(Stored data entries)
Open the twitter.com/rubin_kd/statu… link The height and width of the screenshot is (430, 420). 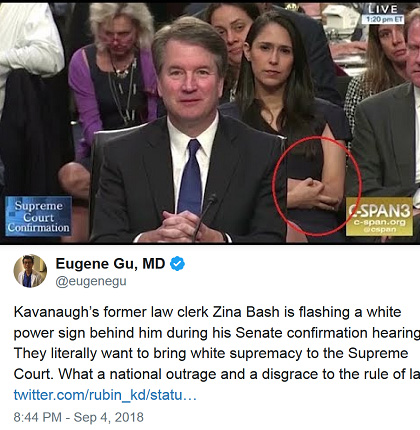click(x=105, y=395)
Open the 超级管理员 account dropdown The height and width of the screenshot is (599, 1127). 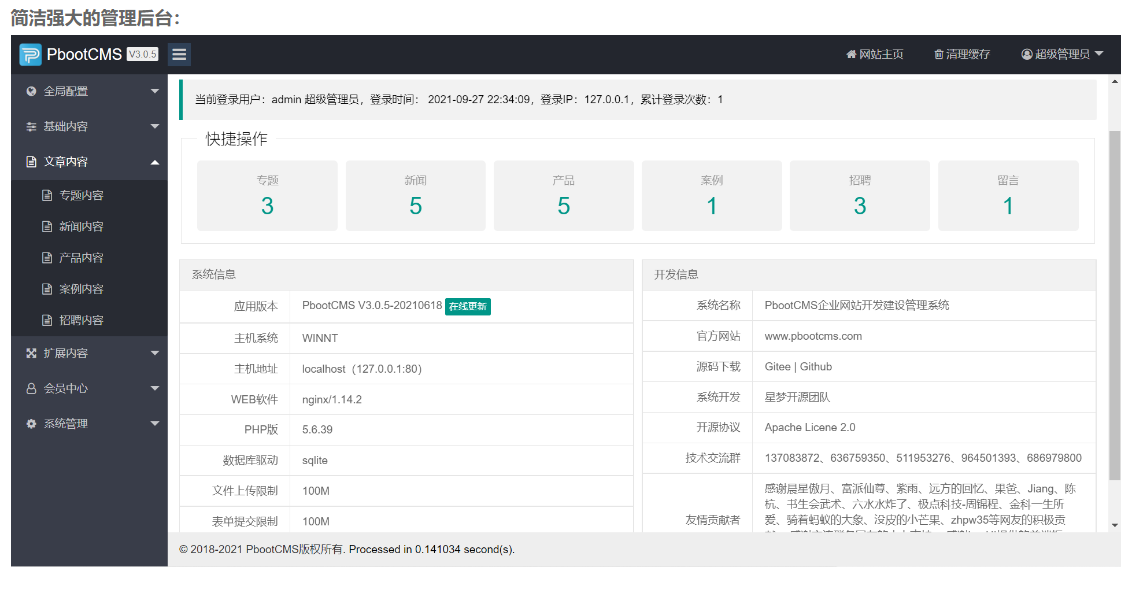point(1062,54)
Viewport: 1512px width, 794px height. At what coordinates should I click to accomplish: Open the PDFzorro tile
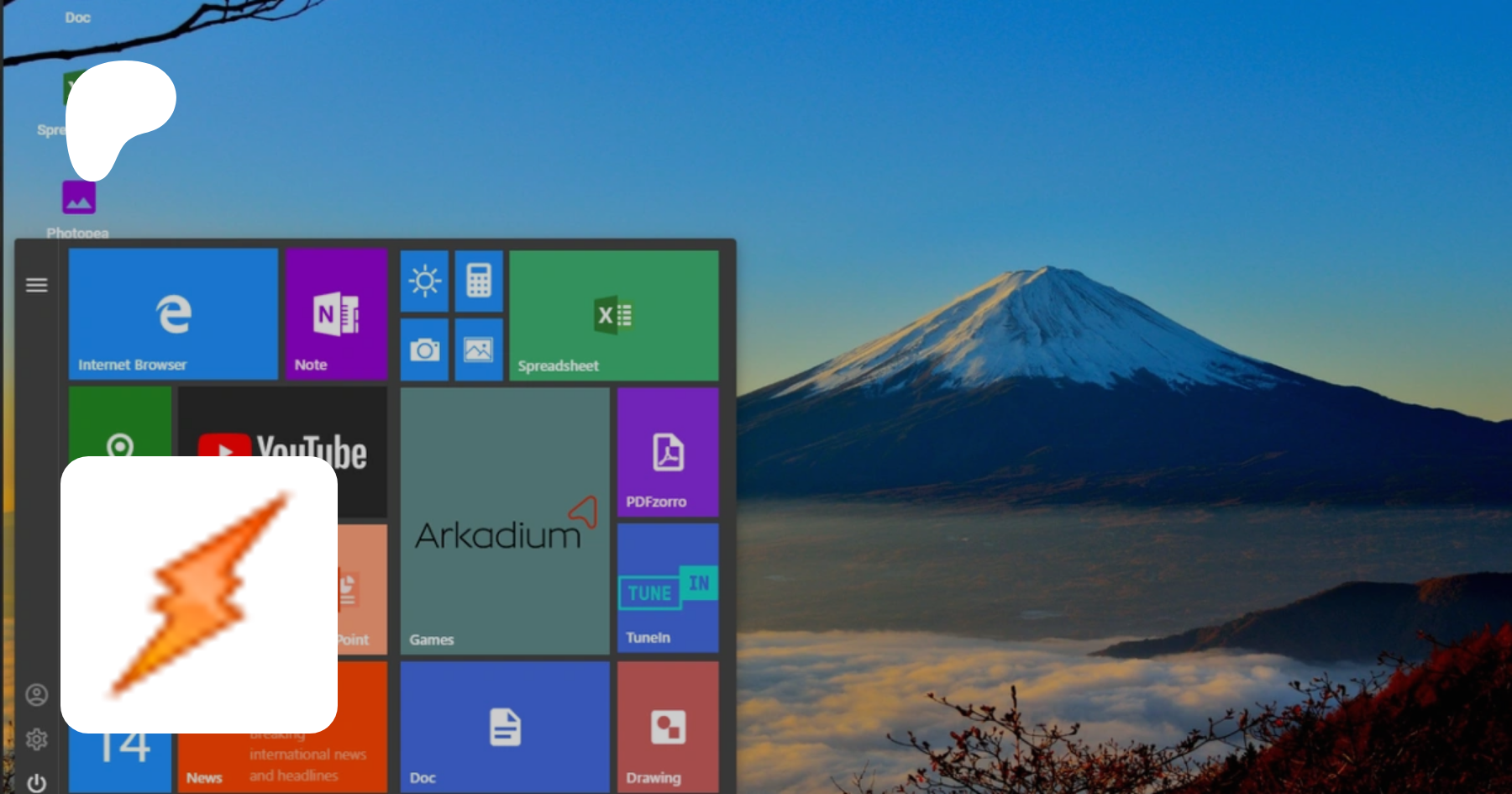[x=668, y=452]
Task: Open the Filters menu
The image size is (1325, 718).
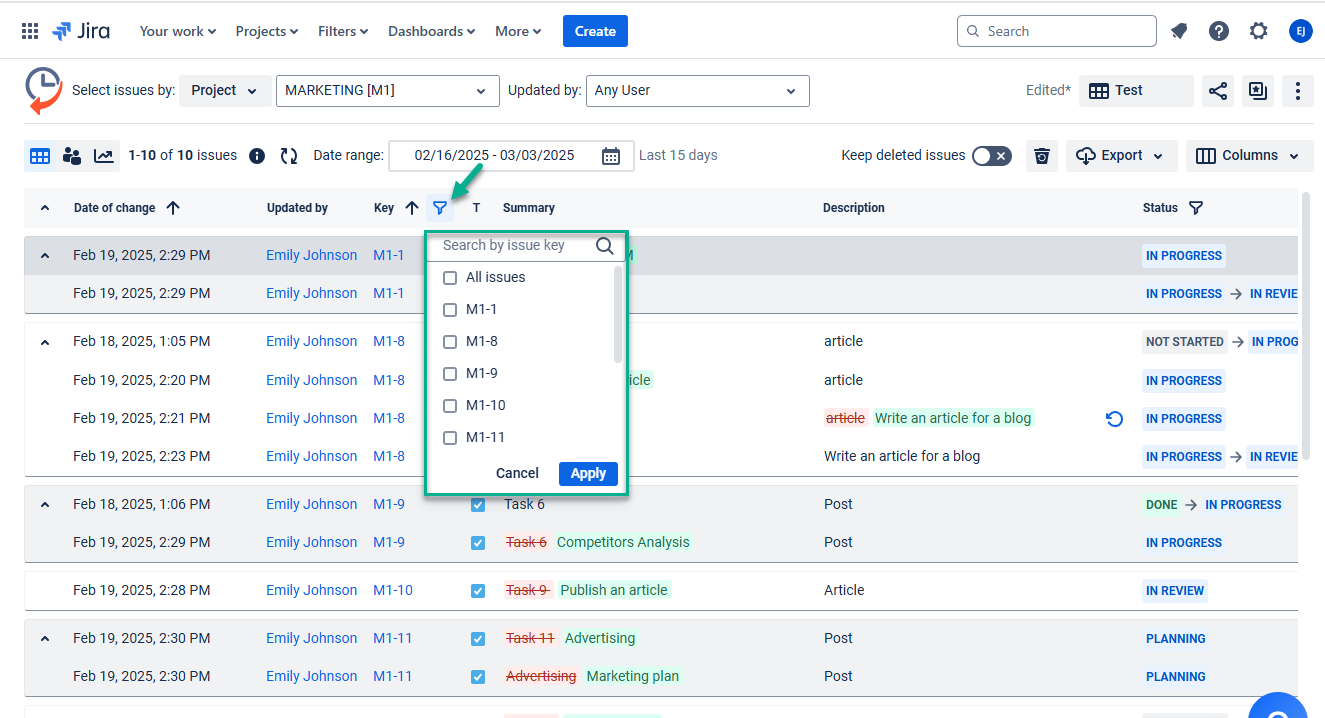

- **What you are asked to do**
The lines from the one containing "Task: Open the Filters menu" through the last line of the records are what you should copy, word for word and nothing else, with pictures left out.

- **Written response**
Task: Open the Filters menu
The image size is (1325, 718).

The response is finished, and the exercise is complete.